Tuesday, October 22, 2013

Primer and Paean: Consumer Guide to Stem Cells

The article today on xconomy.com had some intriguing elements: “secret online communities,” $100,000 payments to scam artists and talk of New York Times best-sellers – not to mention stem cells.

The article was about UC Davis researcher Paul Knoepfler and his new book, “Stem Cells: An Insider's Guide.” The story was written by Bernadette Tansey, a former San Francisco Chronicle reporter. Tansey said that Knoepfler's book “may never break into the New York Times best-seller ranks, but he still might make some publishing history.” She wrote,
“Knoepfler could be the only biology researcher ever to write a comprehensive consumer guide about the health care treatments being developed in his own field—complete with safety cautions.”
Tansey summarized Knoepfler's book as “a scientific primer and a paean to the promise of stem cell research.” She also said the stem cell researcher sees
“a growing network of secret online communities, as well as overt advertisements, (that) have spurred US patients to pay fortunes out of pocket to ill-trained physicians, who perform experimental procedures backed by little or no evidence.”

## Data excerpts
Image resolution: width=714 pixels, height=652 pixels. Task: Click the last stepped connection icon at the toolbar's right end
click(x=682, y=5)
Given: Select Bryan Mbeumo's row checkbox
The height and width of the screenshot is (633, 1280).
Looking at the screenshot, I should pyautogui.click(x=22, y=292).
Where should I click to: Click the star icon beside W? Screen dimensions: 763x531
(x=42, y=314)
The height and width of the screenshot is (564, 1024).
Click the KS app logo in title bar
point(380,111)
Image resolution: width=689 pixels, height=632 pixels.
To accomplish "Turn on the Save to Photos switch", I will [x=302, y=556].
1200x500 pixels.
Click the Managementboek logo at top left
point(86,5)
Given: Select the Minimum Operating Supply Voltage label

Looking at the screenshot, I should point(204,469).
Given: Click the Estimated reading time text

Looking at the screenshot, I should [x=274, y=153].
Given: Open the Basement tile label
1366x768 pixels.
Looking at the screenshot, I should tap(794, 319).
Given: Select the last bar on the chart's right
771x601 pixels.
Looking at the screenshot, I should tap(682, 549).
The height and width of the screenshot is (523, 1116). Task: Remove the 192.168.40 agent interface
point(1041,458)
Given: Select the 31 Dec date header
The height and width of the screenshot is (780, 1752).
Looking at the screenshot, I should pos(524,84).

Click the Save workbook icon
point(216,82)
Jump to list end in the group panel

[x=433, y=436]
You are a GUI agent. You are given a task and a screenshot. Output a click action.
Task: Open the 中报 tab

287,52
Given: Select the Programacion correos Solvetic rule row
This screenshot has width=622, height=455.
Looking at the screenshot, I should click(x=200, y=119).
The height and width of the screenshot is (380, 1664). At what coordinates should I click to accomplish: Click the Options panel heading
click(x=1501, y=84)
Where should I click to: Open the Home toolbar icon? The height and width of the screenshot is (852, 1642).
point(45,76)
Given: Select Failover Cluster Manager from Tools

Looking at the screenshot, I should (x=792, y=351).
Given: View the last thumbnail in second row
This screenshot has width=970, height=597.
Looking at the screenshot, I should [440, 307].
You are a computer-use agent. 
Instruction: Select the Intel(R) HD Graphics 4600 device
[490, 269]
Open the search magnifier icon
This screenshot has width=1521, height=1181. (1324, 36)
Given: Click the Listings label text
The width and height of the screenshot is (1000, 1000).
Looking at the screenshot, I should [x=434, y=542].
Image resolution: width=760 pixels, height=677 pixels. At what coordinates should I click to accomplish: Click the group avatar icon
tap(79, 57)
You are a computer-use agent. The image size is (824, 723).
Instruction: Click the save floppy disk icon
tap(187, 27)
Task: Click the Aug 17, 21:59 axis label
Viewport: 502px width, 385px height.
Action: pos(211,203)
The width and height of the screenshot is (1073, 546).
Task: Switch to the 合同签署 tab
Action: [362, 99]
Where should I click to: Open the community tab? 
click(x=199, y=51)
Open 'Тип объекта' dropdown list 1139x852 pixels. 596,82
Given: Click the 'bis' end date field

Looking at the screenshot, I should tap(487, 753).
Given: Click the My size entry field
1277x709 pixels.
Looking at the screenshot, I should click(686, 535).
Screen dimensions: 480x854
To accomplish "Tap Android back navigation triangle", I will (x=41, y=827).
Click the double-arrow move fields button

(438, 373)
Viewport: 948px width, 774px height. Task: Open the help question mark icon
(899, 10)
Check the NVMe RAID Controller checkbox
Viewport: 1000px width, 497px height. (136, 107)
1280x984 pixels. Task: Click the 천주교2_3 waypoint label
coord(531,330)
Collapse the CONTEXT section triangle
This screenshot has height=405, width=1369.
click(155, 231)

## Instructions
a. In the post about Paul Knoepfler's stem cell book, who wrote the xconomy.com article?
b. Carry on the post about Paul Knoepfler's stem cell book, starting after its last sentence.

## Solved tasks
a. Bernadette Tansey, a former San Francisco Chronicle reporter.

b.
Knoepfler's greatest concern, Tansey said, “is for patients who have been lured by the false claims of dubious for-profit clinics to pay as much as $100,000 for unproven 'stem cell treatments.' These injections, he says, may actually consist of cells culled from pigs, cows, or sheep, and bear unknown risks such as contamination or immune system reactions.”

The California Stem Cell Report carried an item last month on Knoepfler and his book. We agree that it is quite helpful and accessible, especially for persons seeking more information about undergoing stem cell treatments.